OBJETIVO DECLARADO 1 - Reescreva a parte do excerto que começa nas palavras "Tais reflexões nos" e termina após "de tal medida.", trocando "segregação" por "prisão".

EXCERTO FORNECIDO -
──────────
Paradoxalmente, a prisão preventiva do pai pelo cumprimento da letra fria da lei, retira o seu próprio representante psicológico de dentro do seio familiar. Nossas cadeias estão lotadas, a sociedade prende, indiscriminadamente, impedindo a formação correta do superego nos filhos dos presos. Mais tarde, na época em que a própria sociedade e o superego deveriam assumir o lugar dos pais dessas crianças, impedindo-os de delinquir na fase adulta, encontra seres aleijados emocionalmente. Portanto, em um círculo vicioso sem fim, persiste a comunidade em geral em exigir a construção de mais presídios com a finalidade de prender “monstros” que ela mesma cria. 

Tais reflexões nos remetem ao questionamento que, necessariamente, deveria ser feito, especialmente, quando a segregação utiliza, não raras vezes, de forma indiscriminada, o argumento genérico da “garantia da ordem pública”, acerca dos efeitos maléficos de tal medida.

Aliás, infelizmente, quanto às hipóteses permissivas da decretação, nada mudou. Segue, portanto, possível a decretação de prisão cautelar com base na genérica “garantia da ordem pública” em que pese a redação original do projeto de lei.

O texto do artigo 312 NÃO aprovado era o seguinte:

“A prisão preventiva poderá ser decretada quando verificados a existência de crime e indícios suficientes de autoria e ocorrerem fundadas razões de que o indiciado ou acusado venha a criar obstáculos à instrução do processo ou à execução da sentença ou venha a praticar infrações penais relativas ao crime organizado, à probidade administrativa ou à ordem econômica ou financeira consideradas graves ou mediante violência ou grave ameaça à pessoa.”
──────────
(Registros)
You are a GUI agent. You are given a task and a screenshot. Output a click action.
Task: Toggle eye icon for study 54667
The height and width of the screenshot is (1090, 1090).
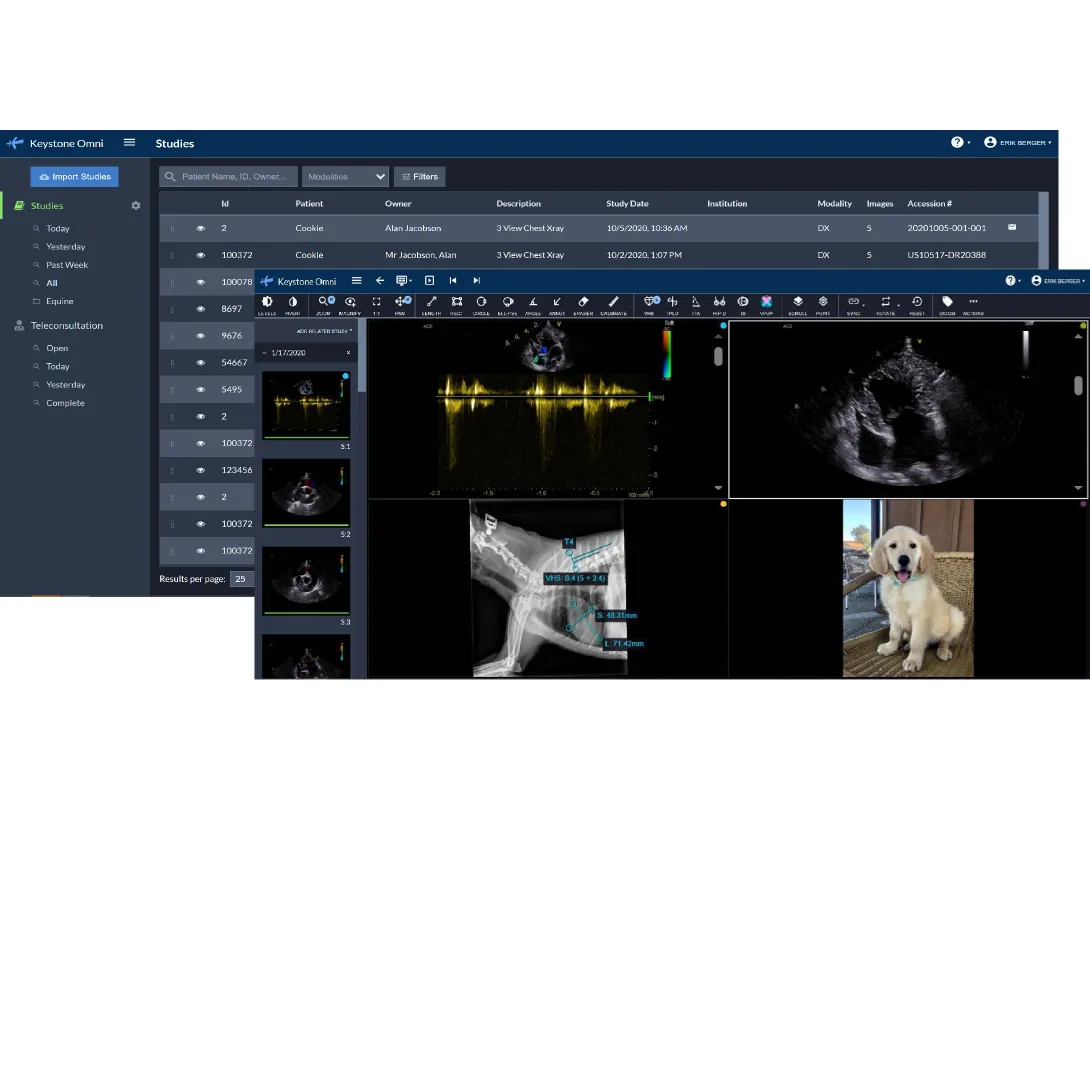200,363
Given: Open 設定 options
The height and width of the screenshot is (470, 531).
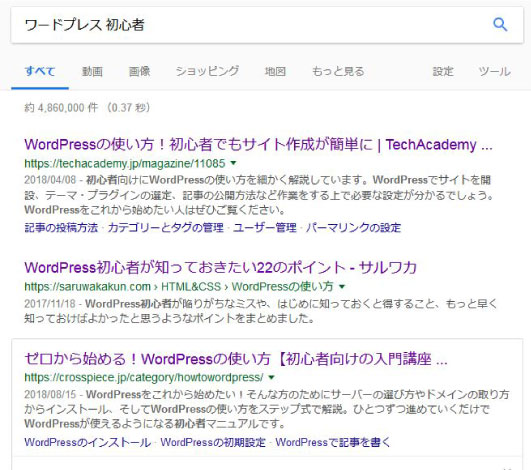Looking at the screenshot, I should pyautogui.click(x=443, y=71).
──────────
OBJETIVO DECLARADO 2 - Transforme todas as linhas dos Registros em uma lista JSON de strings, uma para cada linha, omitindo as linhas em branco. Deixe as imagens fora da resposta.

RESPOSTA ESPERADA 1 -
Tais reflexões nos remetem ao questionamento que, necessariamente, deveria ser feito, especialmente, quando a prisão utiliza, não raras vezes, de forma indiscriminada, o argumento genérico da “garantia da ordem pública”, acerca dos efeitos maléficos de tal medida.

RESPOSTA ESPERADA 2 -
[
  "You are a GUI agent. You are given a task and a screenshot. Output a click action.",
  "Task: Toggle eye icon for study 54667",
  "The height and width of the screenshot is (1090, 1090).",
  "200,363",
  "Given: Open 設定 options",
  "The height and width of the screenshot is (470, 531).",
  "Looking at the screenshot, I should pyautogui.click(x=443, y=71)."
]